Practitioners working in any role in the sector who are interested in research using multi-modal approaches whether as part of their methodology, evidence gathering and/or their reporting process. Please note: this resource uses a platform ('ThingLink') that may pose issues for those with a visual impairment e.g. screen readers cannot navigate it successfully. As such it is not fully accessible for all. For more information, please read my reflection below.

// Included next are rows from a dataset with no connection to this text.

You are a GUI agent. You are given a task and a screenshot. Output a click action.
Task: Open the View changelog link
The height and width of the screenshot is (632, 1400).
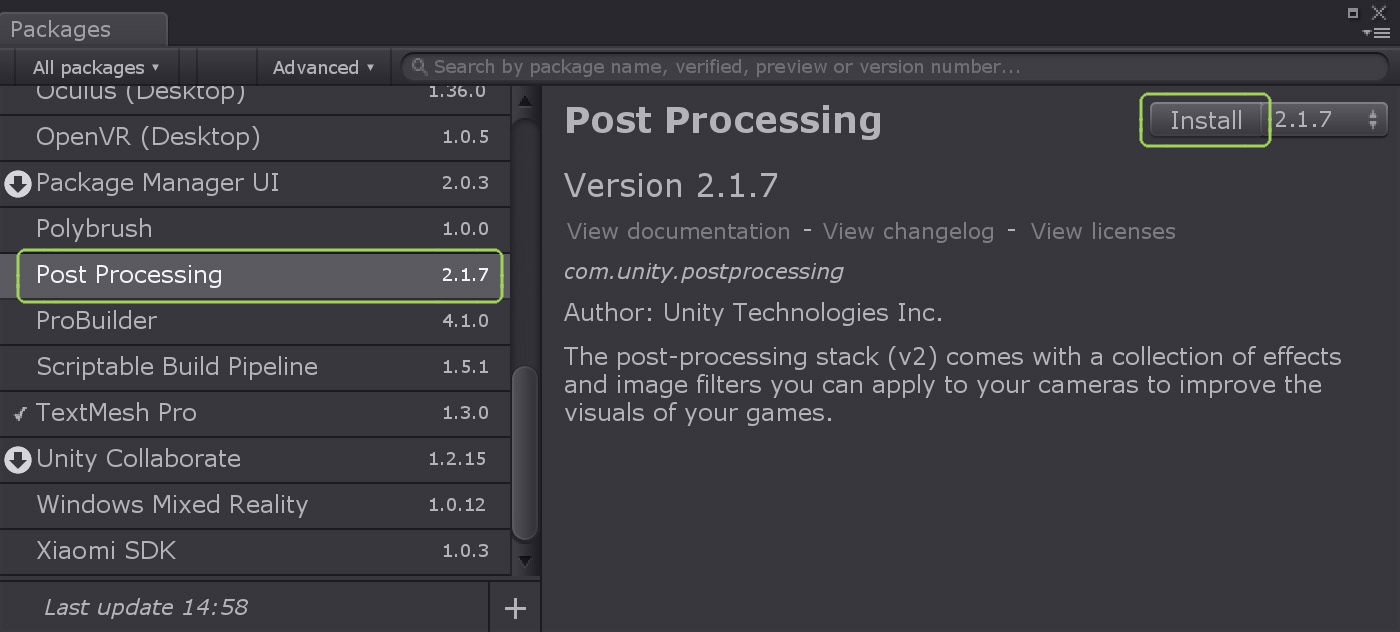(x=908, y=232)
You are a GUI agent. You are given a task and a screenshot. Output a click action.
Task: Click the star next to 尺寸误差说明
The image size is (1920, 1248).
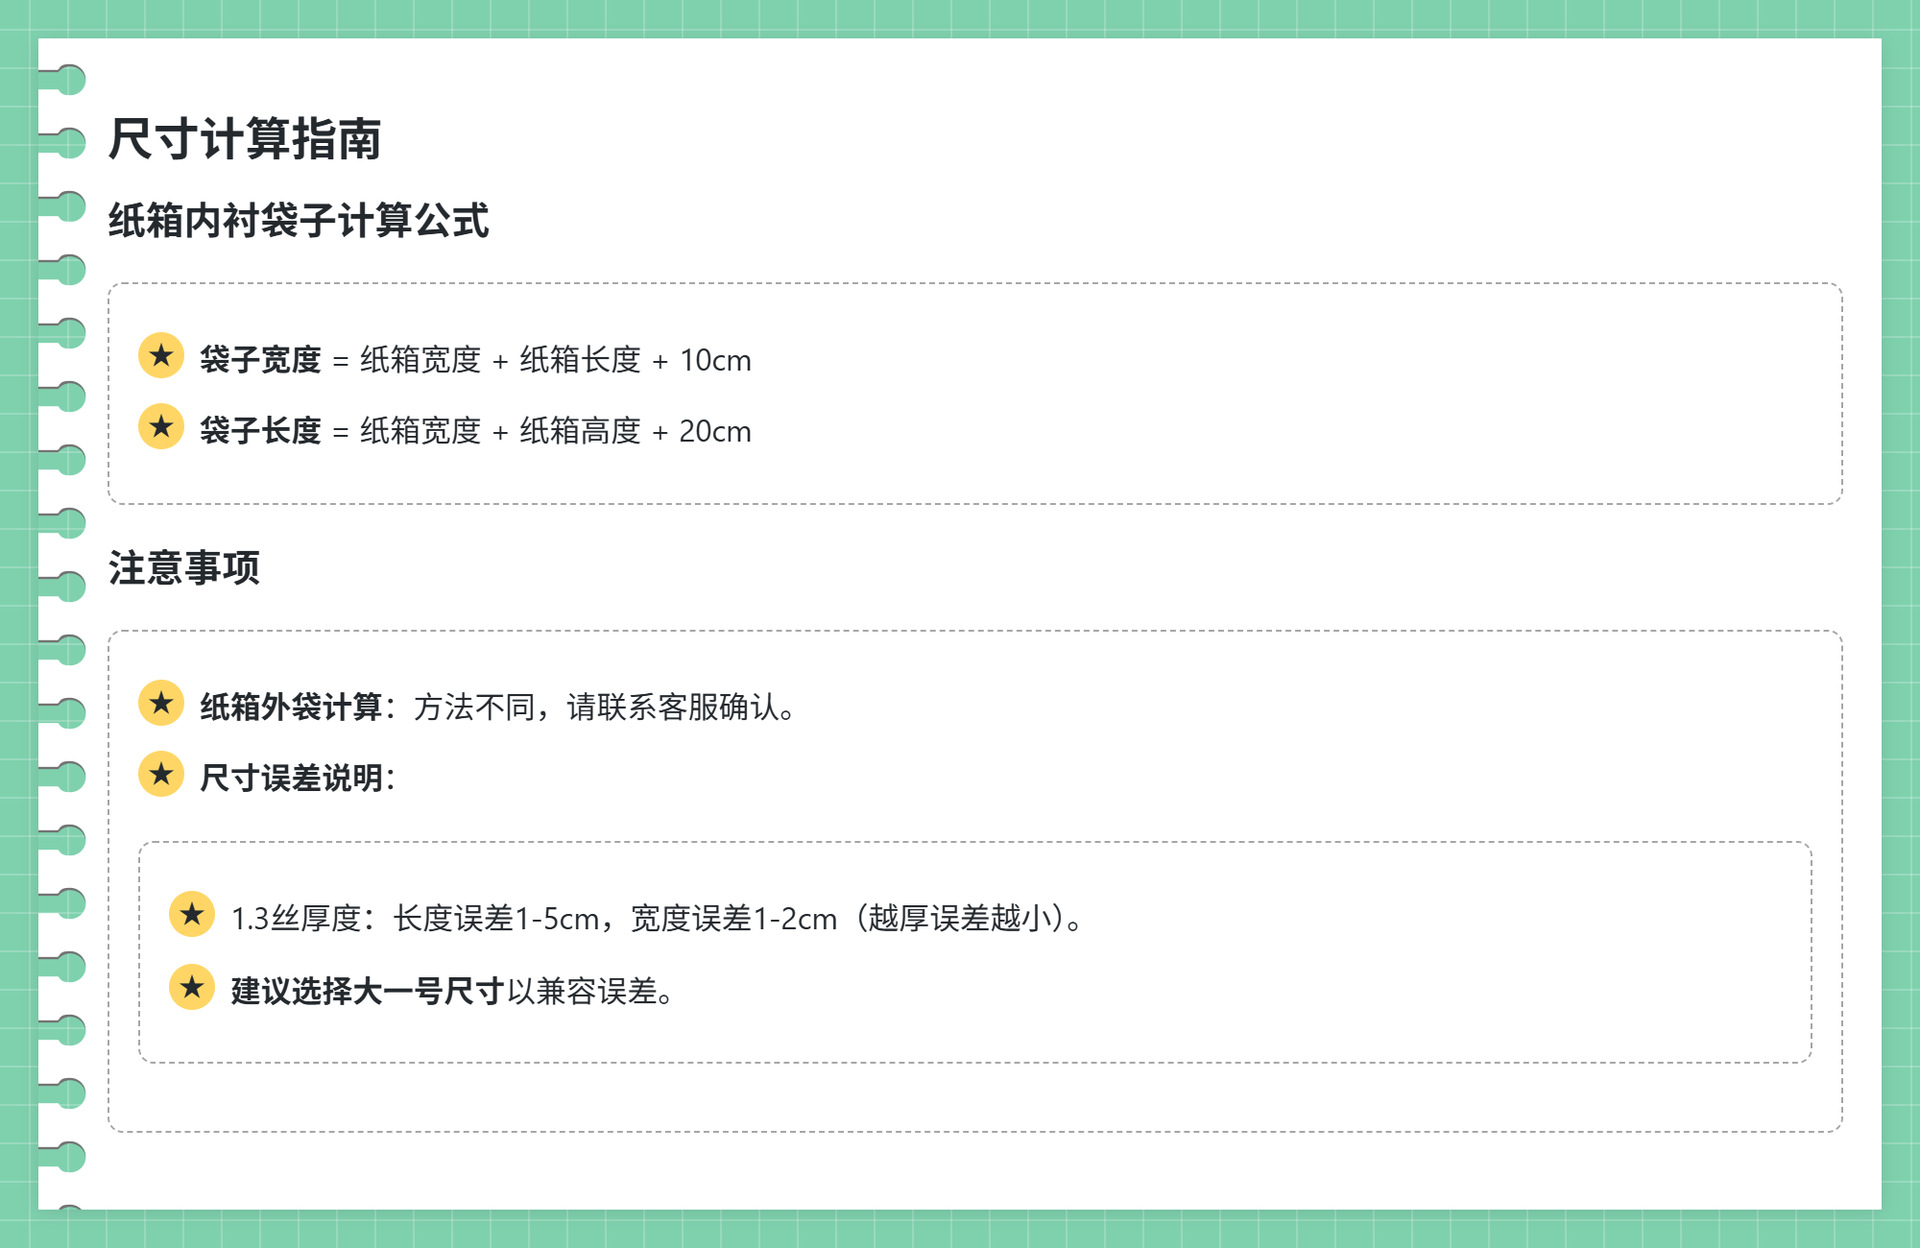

Resource effectiveness in solving the identified problem

The real-life examples of multimodal reports and approaches illustrated each of the suggested formats successfully and authentically allowing practitioners to visualise what their own reports could look like. The ‘ThingLink’ platform allowed me to add a variety of media including text, QR codes, audio, video and website embeds. This in turn helped me to illustrate the very thing I was promoting. Practitioners I have shared the resource with so far have commented on the range of methods available to them when conducting action research. However, the ‘ThingLink’ platform does have some limitations with regards to accessibility. Whilst there is an embedded immersive reader for the text on screen, it poses a significant challenge when being navigated by screen readers. Before sharing the resource, I checked the resource using two different automated accessibility checkers which, despite my concerns, appeared to show there were no issues. I now know that these checkers can underestimate any concerns and as such potential issues were not flagged. Likewise, some of the platforms used in the curated research may also pose issues with accessibility e.g. Prezi and Wakelet. Whilst it’s important that we create accessible content for our peers, colleagues and learners (not least because it is our duty as per accessibility regulations), I can’t expect practitioners to know all the issues posed by different platforms. With that in mind, I have noted some accessibility considerations in the main description boxes so that practitioners can be made aware of any issues before choosing to use a particular platform or format. I have decided to keep the projects using these platforms in the resource because I want to share the hard work of the practitioners. I also don’t want to discourage people from using particular tools, especially when many companies are working on improving their accessibility. This process has highlighted the issue that creating resources on online platforms such as these, leave you at the whim of the platform in not only design and functionality, but accessibility also.

Use, impact and benefits seen from learners

As the board is shared with new projects and practitioners, it will amplify the past (and future) research work of those who are spotlighted in the resource. This will give a wider appreciation of the work whilst also inspiring others whom may never have had the opportunity to see the work. The different methods and approaches illustrated (which can be adapted, changed and added to as it’s a live document) will demonstrate to practitioners more diverse methodologies and ways to approach feedback and reporting. Ultimately, it has the opportunity to encourage more practitioners to be involved in research by demystifying it and making it more accessible. Likewise, making findings and reports more accessible to readers.